Appellate review in termination of parental rights cases implicates the
following principles:
In cases concerning the involuntary termination of parental rights, appellate review is limited to a determination of whether the decree of the termination court is supported by competent evidence. This standard of review corresponds to the standard employed in dependency cases, and requires appellate courts to accept the findings of fact and credibility determinations of the trial court if they are supported by the record, but it does not require the appellate court to accept the [trial] court’s inferences or conclusions of law. That is, if the factual findings are supported, we must determine whether the trial court made an error of law or abused its discretion. An abuse of discretion does not result merely because the reviewing court might have reached a different conclusion; we reverse for an abuse of discretion only upon demonstration of manifest unreasonableness, partiality, prejudice, bias, or ill will.
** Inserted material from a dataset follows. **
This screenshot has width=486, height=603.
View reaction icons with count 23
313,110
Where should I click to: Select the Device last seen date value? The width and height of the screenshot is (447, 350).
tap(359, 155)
Thus, absent an abuse of discretion, an error of law, or insufficient evidentiary support for the trial court’s decision, the decree must stand. We have previously emphasized our deference to trial courts that often have first-hand observations of the parties spanning multiple hearings. However, we must employ a broad, comprehensive review of the record in order to determine whether the trial court’s decision is supported by competent evidence.
In re Adoption of C.M., 667 Pa. 268, 294-95, 255 A.3d 343, 358-59 (2021)
(internal citations and quotation marks omitted).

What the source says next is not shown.